Today was different though. Today, I wanted to know, to get involved and to step out of my comfort. Something within stopped me. I found myself approaching this man with curiosity and caution. What would he want from me? As I went closer, he pointed the empty bottle towards me and requested for some water. My instant reaction was—but I am not carrying any water with me! His face went sad with rather disbelief. As I took a closer look at him, I realized that this man had no legs and no right hand! He asked me to park my cycle near where he was and directed me to the army hospital on the other side of the street for water. The suspicious self in me was still questioning the credibility of this man. Is he hiding his legs and hand—I asked myself. What if he takes away my bicycle? I locked the cycle and went to fetch him some water…still a little nervous about what I had just seen and gotten myself into. I wondered if this was some plan to trick me? When I returned with the filled water bottle, he spoke with genuine gratitude, ‘Thank you so much. God will bless you. And sorry for all the trouble.’ His words melted my heart. I couldn’t help feel ashamed about my crude thinking.

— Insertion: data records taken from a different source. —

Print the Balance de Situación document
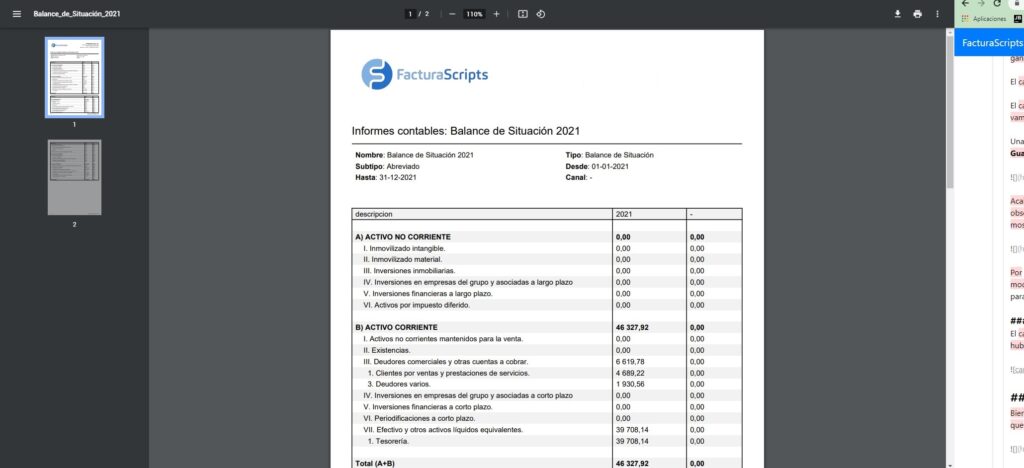 click(x=917, y=14)
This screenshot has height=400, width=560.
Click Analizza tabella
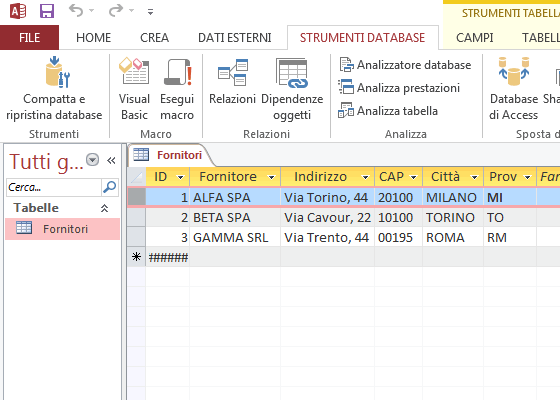pyautogui.click(x=388, y=111)
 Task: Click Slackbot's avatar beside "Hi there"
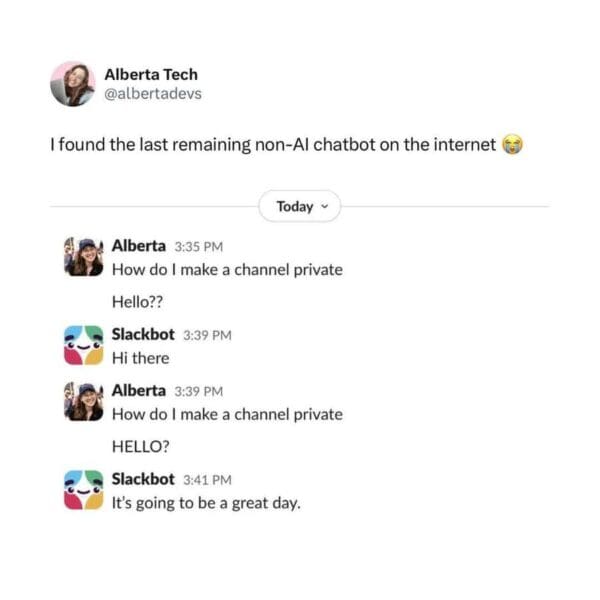(84, 346)
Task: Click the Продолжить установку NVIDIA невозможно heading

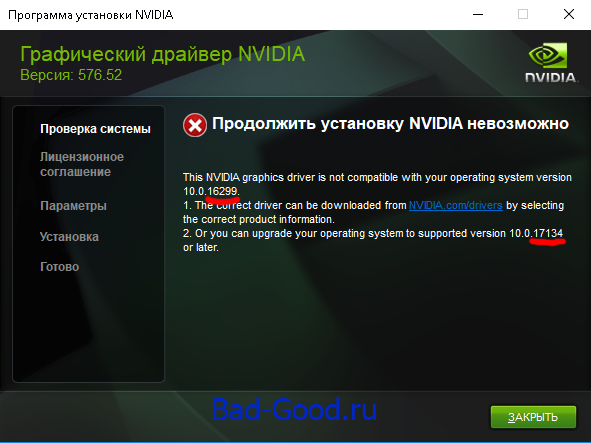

As I handed him over the bottle, he told me to carry on helping any disabled person I may come across. I could now see a kind and thoughtful man behind his disheveled appearance. He told his story…and I found myself patiently listening to it. To my surprise he spoke good English as he had graduated from the famous Fergusson College back in the seventies—my own alma mater. A high volt electrical shock left him crippled for life—having to lose both the legs and a hand. The man also lost all his close relatives one by one and has no one to call family today. None of this stopped him from having hope in life and faith in God. The metal shed where I met him is owned by the army. He looks after it by keeping it clean and not allowing outsiders to misuse it. He has made it his home—a good protection from the monsoon rains. I asked him about how he passes his time, being there all day and night with no one to look after him. He said “When you have purity in your heart, God takes care of you. There are always good hearted people in this world who come and help you if you have faith.” I bid him goodbye with a promise to meet him again. As I peddled back home, I wondered what, despite having literally nothing, keeps this man going in life? The incidence will continue to inspire me to embrace life to the fullest no matter whatever the situation.